Northern Mission Long, Rewarding For 405 Crew

Aviator Tyler Hawes & Corporal Jessica Reynolds,
405 (Long Range Patrol) Squadron, Crew 1

A 14 Wing Greenwood-based CP140 Aurora tactical crew and its ground support technicians played a vital role in Operation LIMPID July 22 to 31, maintaining Canada’s physical presence throughout the North. Op LIMPID is the Canadian Armed Forces’ mission to detect early threats to Canada’s security, keeping routine watch over the country’s air, maritime, land, space and cyber domains.

Under the direction of Joint Task Force North, the Aurora crew from 405 (Long Range Patrol) Squadron patrolled areas of high interest, providing surveillance that ranged from the Western Yukon to Greenland and covering nearly 8.8 million square kilometres. Very few people can say they’ve travelled through such a remote location and, although the days were long, everyone finished the flights with a strong sense of pride and accomplishment.

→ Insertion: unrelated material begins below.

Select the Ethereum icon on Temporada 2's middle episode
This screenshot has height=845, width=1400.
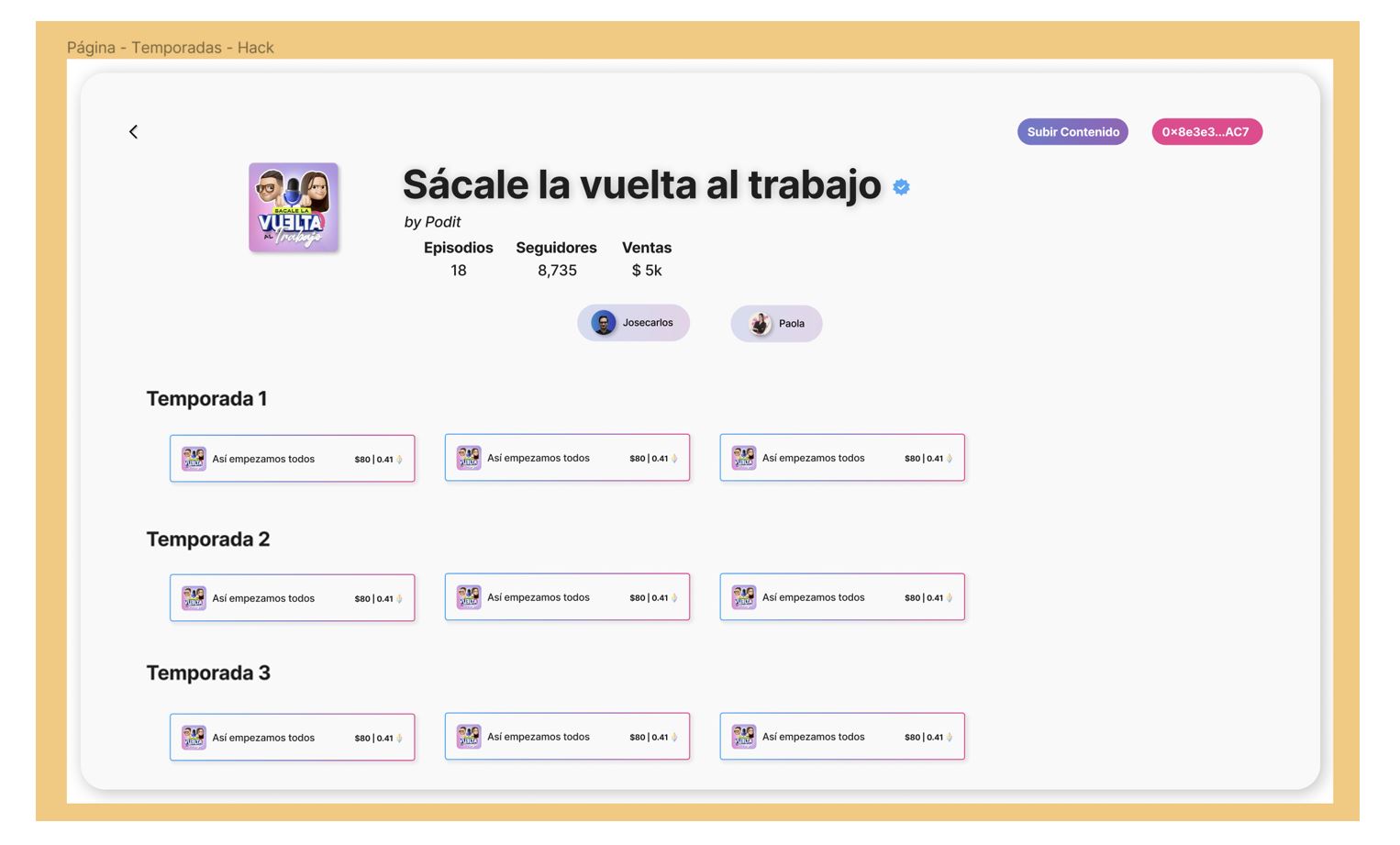tap(674, 597)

One of the most satisfying days for the crew was its mission to the geographic North Pole. Although there are different North Poles, the geographic North Pole is the most northern point on the planet, where all lines of longitude converge at 90 degrees north. The magnetic North Pole is about 500 kilometres away, and actually moving at a rate of about 55 to 60 kilometres per year.

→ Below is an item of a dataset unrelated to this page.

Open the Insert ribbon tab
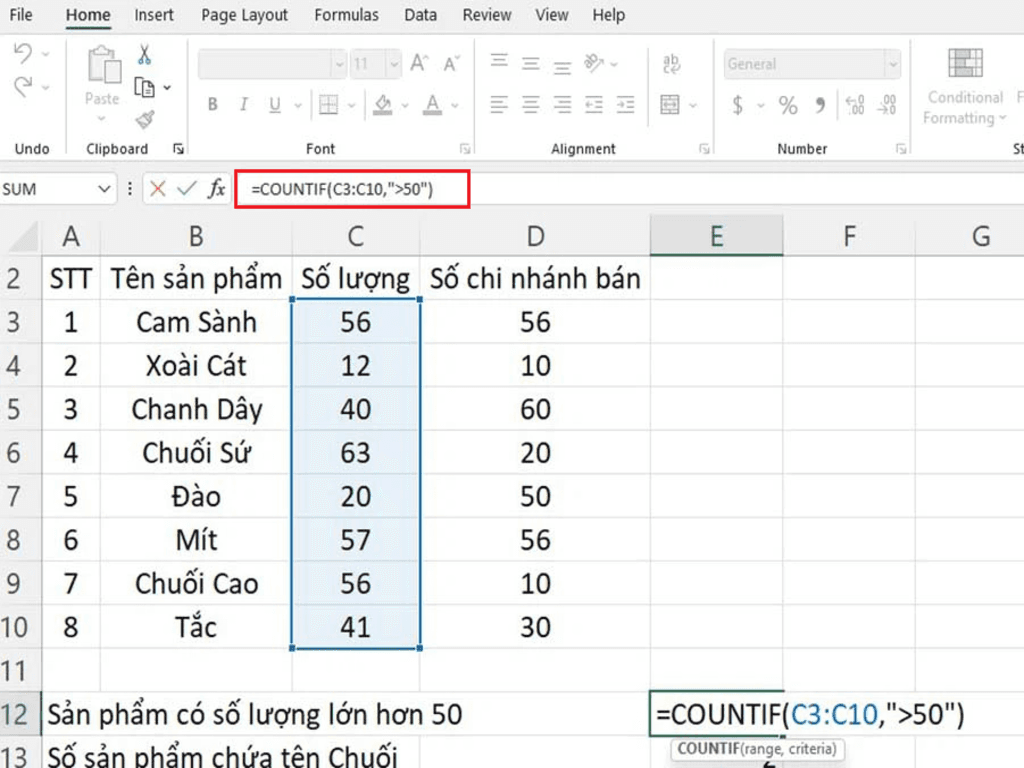 (x=154, y=15)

Another interesting mission was flown near Hans Island, a place with a long and contentious history: both Canada and Denmark claim it as their own. The spirited debate continues, with the Danish claiming the land with a bottle of schnapps and Canada replacing it with it a bottle of whisky. While it’s still technically unresolved, the Aurora crewmembers swear they caught a glint from a bottle of whisky lying on the rocks as they flew over the island.

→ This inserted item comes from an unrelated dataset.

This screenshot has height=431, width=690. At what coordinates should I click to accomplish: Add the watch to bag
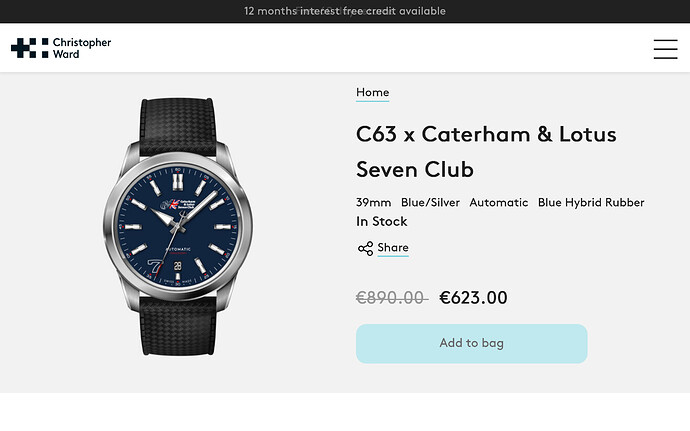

The Op LIMPID missions were long but rewarding. Crewmembers were able to take in some magnificent views. From the large ice flows to the narwhals swimming below, it was quite the experience for all onboard. For most, it was their first time being in the Canadian Arctic. They made use of as much of the 23 hours of sunlight available, hiking, kayaking and taking in the natural beauty Yellowknife has to offer. While valuable in the protection of Canada’s sovereignty, such is a mission is also a once-in-a-lifetime experience.